As questões que então surgem são: os gandulas são jurisdicionados da Justiça Desportiva? Podem os mesmos cometer infrações disciplinares assim como atletas, dirigentes, árbitros e membros de comissão técnica e sofrer as respectivas punições, após denúncia oferecida pela Procuradoria?
A resposta é positiva para ambas as questões. Em primeiro lugar, o art. 1º do CBJD estabelece que estão submetidos a ele as pessoas naturais que exerçam quaisquer empregos, cargos ou funções relacionadas a alguma modalidade esportiva. Além do mais, como veremos adiante, a atividade dos gandulas é prevista nos regulamentos de competições e, como é sabido, cabe à Justiça Desportiva zelar pelo seu regular cumprimento. Tudo dependerá de qual conduta foi praticada pelo gandula para guiar eventual denúncia da Procuradoria, mas normalmente o enquadramento costuma ocorrer via art. 258 do CBJD, que trata da prática de conduta contrária à ética ou à disciplina desportiva, com suspensão de 15 a 180 dias.
A CBF estipula, no art 7º, inciso VIII, do Regulamento Geral de Competições (RGC 2024), que cabe ao clube mandante administrar e treinar um quadro de gandulas de, no mínimo, 6 integrantes, maiores de 18 anos, sendo que, dos gandulas será exigido “trabalho de imediata reposição de bola e absoluta neutralidade de comportamento em
relação às equipes participantes”. Trocando em miúdos, certamente por considerar a atividade dos gandulas como uma questão menor ou, um mero detalhe, a CBF terceiriza sua administração aos clubes. Aqui reside a raiz do problema.
Como os clubes mandantes alocam torcedores no quadro de gandulas, certo comportamento mais apaixonado é até natural. O que é inadmissível é que os clubes mandantes orientem os gandulas a guiar suas condutas conforme o resultado momentâneo das partidas. É exatamente essa a causa do sumiço das bolas ao final das partidas.
A CBF como organizadora das principais competições nacionais, precisa assumir as rédeas da questão dos gandulas, especialmente porque os clubes insistem em se comportar como se ainda estivessem na quinta série, o que, como se nota, é replicado nos diferentes aspectos do jogo. Um passo simples e necessário, valendo-se da bem-sucedida experiência das principais ligas europeias, seria a instalação de pequenos “pedestais” em torno do campo. A função dos gandulas passaria a ser a de repor as bolas para os pedestais e não mais diretamente para os atletas, o que evita eventuais conflitos, discussões, empurrões, etc.
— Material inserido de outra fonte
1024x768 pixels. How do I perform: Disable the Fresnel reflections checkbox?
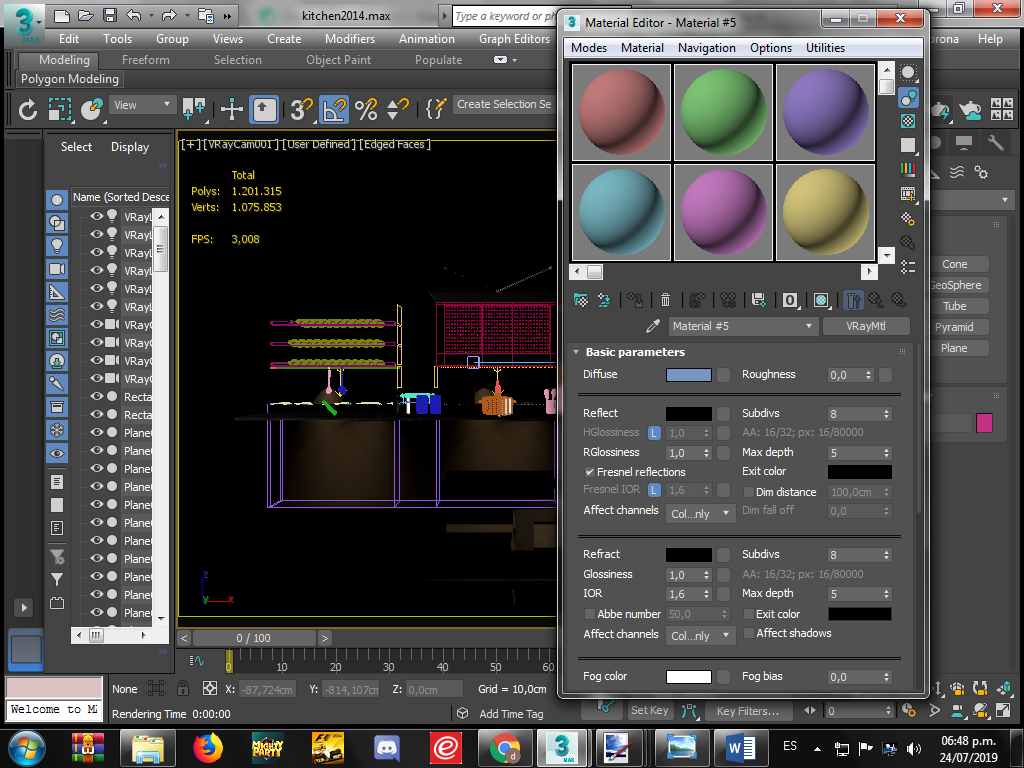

Os jogadores é que deveriam se dirigir aos pedestais, colocados estrategicamente a poucos metros da linha lateral do campo. No mais, é claro, a administração do quadro de gandulas precisa sair da mão dos clubes. Não adianta pedir e exigir neutralidade de um sujeito que é natural e compreensivelmente parcial. A atenção aos detalhes pode fazer toda a diferença.